Below this line is a set of entries; quote exactly the lines from the line that contains "The width and height of the screenshot is (2560, 1329)." to the line that contains "Task: Click the 公式说明 link", both lines included.
### Material for this exercise ###
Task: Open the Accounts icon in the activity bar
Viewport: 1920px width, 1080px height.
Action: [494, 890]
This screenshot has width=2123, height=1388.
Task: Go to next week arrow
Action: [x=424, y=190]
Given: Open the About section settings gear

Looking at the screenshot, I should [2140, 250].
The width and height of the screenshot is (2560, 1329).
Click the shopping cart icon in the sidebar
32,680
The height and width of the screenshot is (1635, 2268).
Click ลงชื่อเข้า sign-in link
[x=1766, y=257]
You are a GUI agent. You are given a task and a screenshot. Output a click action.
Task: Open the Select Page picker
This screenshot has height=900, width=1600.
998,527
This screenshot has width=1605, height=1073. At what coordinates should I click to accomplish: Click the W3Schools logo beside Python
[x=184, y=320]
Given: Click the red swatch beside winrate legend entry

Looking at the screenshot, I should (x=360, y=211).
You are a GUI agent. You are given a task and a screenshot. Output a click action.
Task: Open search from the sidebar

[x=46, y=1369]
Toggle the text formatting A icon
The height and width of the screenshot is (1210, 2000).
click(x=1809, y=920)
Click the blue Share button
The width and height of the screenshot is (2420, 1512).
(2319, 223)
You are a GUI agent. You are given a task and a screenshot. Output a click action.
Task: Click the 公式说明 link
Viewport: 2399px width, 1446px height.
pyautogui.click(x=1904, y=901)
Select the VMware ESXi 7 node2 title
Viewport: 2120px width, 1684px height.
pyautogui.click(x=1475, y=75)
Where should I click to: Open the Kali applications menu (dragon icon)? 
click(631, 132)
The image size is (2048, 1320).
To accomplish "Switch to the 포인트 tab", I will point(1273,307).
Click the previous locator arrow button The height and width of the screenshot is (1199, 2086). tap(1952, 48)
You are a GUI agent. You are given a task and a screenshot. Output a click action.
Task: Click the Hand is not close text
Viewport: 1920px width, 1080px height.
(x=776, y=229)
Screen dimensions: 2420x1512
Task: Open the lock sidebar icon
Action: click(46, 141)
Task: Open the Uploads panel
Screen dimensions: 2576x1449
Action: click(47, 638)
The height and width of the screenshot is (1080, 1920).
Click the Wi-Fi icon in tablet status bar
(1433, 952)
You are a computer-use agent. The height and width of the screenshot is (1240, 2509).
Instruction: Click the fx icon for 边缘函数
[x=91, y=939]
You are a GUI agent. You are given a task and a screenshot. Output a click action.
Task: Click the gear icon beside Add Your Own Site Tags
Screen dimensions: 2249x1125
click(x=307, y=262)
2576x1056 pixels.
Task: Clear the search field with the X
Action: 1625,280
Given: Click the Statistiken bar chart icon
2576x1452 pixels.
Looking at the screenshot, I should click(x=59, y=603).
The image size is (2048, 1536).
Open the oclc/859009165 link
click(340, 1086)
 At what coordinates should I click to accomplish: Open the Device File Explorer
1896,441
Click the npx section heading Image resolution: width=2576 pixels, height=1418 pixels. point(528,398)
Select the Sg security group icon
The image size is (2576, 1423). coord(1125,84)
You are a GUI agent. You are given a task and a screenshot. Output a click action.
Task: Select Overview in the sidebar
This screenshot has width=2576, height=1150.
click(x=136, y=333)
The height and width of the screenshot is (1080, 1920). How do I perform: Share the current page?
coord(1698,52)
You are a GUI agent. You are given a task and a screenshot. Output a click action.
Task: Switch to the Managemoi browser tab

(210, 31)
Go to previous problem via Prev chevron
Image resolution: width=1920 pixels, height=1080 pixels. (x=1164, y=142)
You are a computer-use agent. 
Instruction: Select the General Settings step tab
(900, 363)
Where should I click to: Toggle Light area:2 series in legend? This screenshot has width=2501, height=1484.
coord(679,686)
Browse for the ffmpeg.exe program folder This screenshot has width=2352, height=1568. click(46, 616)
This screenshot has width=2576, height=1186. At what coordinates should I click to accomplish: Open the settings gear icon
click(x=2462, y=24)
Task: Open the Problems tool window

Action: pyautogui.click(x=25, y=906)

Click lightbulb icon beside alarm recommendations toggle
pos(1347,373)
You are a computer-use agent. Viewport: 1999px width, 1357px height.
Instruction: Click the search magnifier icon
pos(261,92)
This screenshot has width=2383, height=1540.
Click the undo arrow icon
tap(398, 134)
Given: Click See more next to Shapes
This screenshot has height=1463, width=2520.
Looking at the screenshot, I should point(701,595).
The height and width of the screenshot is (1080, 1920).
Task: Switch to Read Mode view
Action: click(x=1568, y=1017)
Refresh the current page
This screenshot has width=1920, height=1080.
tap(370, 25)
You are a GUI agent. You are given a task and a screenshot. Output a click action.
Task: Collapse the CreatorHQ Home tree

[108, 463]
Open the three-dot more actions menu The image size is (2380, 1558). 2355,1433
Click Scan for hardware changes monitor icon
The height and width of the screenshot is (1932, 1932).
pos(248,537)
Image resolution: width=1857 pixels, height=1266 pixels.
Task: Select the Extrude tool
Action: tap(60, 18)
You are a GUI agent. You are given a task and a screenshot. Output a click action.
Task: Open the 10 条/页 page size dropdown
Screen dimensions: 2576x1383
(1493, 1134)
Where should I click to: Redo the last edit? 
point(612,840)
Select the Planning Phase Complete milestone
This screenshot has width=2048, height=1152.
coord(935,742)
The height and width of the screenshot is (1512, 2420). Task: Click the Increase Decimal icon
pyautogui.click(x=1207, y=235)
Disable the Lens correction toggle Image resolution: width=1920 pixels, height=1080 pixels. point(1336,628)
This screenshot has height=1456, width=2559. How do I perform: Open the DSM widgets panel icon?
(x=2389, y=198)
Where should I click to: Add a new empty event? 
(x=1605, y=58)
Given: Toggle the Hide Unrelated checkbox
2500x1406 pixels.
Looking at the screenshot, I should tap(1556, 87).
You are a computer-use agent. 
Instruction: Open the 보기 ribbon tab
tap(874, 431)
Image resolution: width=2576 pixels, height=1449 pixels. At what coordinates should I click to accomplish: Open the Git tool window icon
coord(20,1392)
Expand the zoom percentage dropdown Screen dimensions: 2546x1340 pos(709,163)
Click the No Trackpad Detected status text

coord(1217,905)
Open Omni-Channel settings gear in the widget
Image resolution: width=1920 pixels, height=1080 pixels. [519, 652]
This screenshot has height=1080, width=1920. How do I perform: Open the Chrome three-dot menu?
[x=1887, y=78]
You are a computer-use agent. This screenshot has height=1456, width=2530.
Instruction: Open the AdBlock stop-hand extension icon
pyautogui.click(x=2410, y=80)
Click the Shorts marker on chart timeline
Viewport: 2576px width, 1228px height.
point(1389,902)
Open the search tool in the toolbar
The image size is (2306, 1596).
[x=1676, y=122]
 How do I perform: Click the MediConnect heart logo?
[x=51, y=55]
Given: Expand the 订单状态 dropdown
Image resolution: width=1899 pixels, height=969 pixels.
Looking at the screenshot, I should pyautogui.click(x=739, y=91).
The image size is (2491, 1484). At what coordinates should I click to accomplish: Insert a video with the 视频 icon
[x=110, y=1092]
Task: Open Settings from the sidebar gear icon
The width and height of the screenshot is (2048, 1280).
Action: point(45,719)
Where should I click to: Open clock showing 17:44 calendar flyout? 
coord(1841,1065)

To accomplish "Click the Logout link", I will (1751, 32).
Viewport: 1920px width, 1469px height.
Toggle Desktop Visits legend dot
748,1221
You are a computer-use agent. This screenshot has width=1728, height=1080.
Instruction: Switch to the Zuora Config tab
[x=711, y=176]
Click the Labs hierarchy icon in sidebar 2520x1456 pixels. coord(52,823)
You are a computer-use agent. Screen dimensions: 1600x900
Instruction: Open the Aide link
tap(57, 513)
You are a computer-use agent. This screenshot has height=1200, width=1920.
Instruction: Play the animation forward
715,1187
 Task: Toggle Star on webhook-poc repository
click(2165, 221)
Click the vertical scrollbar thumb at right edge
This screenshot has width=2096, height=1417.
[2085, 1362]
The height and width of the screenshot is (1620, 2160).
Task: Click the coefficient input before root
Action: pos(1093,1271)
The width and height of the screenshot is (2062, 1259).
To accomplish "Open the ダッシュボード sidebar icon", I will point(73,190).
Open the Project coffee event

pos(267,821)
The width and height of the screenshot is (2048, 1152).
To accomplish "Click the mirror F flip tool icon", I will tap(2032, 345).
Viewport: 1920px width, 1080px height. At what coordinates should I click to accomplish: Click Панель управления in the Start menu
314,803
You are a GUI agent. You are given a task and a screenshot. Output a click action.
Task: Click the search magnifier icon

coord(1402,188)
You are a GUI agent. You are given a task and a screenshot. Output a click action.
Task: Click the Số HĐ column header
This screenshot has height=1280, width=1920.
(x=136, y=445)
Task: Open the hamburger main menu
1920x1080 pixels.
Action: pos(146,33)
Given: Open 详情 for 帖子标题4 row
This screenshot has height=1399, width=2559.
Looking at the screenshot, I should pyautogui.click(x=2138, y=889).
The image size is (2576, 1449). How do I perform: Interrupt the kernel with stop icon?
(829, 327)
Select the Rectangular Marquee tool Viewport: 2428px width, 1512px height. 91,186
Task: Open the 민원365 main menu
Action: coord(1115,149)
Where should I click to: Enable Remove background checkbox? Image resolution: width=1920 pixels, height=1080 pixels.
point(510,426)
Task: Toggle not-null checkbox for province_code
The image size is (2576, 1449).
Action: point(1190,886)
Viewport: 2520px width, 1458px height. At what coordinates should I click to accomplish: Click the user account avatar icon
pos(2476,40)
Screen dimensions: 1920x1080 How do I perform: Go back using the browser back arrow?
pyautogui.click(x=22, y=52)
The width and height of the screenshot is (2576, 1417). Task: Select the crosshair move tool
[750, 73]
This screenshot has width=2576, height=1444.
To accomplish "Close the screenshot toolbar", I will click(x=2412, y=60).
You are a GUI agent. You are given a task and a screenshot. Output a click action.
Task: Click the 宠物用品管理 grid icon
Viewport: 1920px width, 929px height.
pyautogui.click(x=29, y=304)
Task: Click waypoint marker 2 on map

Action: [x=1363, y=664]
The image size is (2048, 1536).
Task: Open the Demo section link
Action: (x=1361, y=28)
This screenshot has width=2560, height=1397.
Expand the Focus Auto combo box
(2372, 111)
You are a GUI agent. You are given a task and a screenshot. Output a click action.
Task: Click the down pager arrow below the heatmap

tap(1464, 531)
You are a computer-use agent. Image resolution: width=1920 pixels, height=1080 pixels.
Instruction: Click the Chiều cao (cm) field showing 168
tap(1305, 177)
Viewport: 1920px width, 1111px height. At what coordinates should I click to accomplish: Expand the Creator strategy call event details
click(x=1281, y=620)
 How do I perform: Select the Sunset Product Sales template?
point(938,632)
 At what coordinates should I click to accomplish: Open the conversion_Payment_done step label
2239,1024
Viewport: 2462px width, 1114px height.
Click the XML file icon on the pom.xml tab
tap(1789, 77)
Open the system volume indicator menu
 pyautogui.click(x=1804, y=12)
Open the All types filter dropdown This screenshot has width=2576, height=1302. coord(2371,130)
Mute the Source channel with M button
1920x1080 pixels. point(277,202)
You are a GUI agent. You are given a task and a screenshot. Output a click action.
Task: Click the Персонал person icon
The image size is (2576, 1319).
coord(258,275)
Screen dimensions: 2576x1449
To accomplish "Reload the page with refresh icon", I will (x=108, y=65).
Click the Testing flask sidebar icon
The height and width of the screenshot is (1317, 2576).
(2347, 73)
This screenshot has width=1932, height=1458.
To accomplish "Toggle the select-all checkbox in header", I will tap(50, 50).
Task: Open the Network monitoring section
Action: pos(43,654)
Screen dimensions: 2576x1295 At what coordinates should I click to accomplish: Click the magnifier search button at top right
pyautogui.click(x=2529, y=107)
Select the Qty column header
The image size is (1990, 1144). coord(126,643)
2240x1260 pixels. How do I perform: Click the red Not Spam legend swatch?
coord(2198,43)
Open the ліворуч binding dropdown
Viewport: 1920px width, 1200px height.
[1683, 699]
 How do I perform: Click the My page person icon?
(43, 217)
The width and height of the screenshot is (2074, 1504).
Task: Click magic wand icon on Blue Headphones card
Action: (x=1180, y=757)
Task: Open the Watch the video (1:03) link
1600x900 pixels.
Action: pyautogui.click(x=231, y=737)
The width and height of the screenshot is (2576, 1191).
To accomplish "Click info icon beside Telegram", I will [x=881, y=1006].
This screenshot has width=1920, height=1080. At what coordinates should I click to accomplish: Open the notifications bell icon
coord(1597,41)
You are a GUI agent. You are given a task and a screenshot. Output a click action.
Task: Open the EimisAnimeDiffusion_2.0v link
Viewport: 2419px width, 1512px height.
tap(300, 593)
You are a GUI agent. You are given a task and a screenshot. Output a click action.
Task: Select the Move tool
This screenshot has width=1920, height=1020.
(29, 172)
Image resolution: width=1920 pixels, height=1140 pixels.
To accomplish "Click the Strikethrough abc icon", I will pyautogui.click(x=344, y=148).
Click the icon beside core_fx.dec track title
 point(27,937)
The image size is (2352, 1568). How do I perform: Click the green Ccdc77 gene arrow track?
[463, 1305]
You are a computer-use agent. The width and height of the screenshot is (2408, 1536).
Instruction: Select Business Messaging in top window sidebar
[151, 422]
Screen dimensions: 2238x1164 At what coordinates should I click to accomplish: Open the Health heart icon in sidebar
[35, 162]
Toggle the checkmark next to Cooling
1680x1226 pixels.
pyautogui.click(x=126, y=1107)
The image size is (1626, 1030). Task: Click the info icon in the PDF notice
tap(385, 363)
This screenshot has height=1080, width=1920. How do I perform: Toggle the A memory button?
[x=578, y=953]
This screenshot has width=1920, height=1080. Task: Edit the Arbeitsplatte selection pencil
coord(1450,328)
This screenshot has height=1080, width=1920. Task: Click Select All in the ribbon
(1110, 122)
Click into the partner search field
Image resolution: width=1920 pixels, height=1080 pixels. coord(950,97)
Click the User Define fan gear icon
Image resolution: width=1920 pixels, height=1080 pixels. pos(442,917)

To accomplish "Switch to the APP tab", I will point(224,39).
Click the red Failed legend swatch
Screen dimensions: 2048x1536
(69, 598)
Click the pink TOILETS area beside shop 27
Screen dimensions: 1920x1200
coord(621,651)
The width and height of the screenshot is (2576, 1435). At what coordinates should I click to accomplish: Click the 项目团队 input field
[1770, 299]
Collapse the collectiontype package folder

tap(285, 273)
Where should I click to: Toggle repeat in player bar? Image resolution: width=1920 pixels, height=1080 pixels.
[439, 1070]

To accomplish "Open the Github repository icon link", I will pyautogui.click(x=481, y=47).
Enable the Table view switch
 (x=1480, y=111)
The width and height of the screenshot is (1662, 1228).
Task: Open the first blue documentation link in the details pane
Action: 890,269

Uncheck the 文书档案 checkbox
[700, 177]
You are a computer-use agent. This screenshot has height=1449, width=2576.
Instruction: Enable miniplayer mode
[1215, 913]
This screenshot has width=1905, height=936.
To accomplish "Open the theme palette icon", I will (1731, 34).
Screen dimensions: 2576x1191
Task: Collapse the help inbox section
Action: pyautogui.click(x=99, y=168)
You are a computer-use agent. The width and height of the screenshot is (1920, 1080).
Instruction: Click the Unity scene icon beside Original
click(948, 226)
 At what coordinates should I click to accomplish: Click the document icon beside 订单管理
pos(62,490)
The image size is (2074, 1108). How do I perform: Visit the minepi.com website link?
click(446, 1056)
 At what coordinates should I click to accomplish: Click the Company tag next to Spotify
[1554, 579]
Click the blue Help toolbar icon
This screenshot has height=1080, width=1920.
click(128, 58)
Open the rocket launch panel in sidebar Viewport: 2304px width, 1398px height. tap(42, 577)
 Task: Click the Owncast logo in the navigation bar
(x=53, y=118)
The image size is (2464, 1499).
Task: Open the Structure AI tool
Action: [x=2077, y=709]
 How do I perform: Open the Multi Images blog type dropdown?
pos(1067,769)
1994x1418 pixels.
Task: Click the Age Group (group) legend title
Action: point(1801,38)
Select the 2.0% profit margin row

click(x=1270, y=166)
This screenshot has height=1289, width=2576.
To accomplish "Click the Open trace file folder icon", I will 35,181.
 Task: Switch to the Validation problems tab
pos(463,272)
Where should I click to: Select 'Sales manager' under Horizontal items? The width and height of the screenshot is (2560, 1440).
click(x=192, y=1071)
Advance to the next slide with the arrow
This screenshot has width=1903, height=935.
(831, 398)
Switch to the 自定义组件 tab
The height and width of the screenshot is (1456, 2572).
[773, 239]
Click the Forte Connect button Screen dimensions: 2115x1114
###
→ Solution for this problem
The width and height of the screenshot is (2560, 1329).
Click the shopping cart icon in the sidebar
32,680
The height and width of the screenshot is (1635, 2268).
Click ลงชื่อเข้า sign-in link
[x=1766, y=257]
You are a GUI agent. You are given a task and a screenshot. Output a click action.
Task: Open the Select Page picker
This screenshot has height=900, width=1600.
998,527
This screenshot has width=1605, height=1073. At what coordinates should I click to accomplish: Click the W3Schools logo beside Python
[x=184, y=320]
Given: Click the red swatch beside winrate legend entry

Looking at the screenshot, I should (x=360, y=211).
You are a GUI agent. You are given a task and a screenshot. Output a click action.
Task: Open search from the sidebar

[x=46, y=1369]
Toggle the text formatting A icon
The height and width of the screenshot is (1210, 2000).
click(x=1809, y=920)
Click the blue Share button
The width and height of the screenshot is (2420, 1512).
(2319, 223)
You are a GUI agent. You are given a task and a screenshot. Output a click action.
Task: Click the 公式说明 link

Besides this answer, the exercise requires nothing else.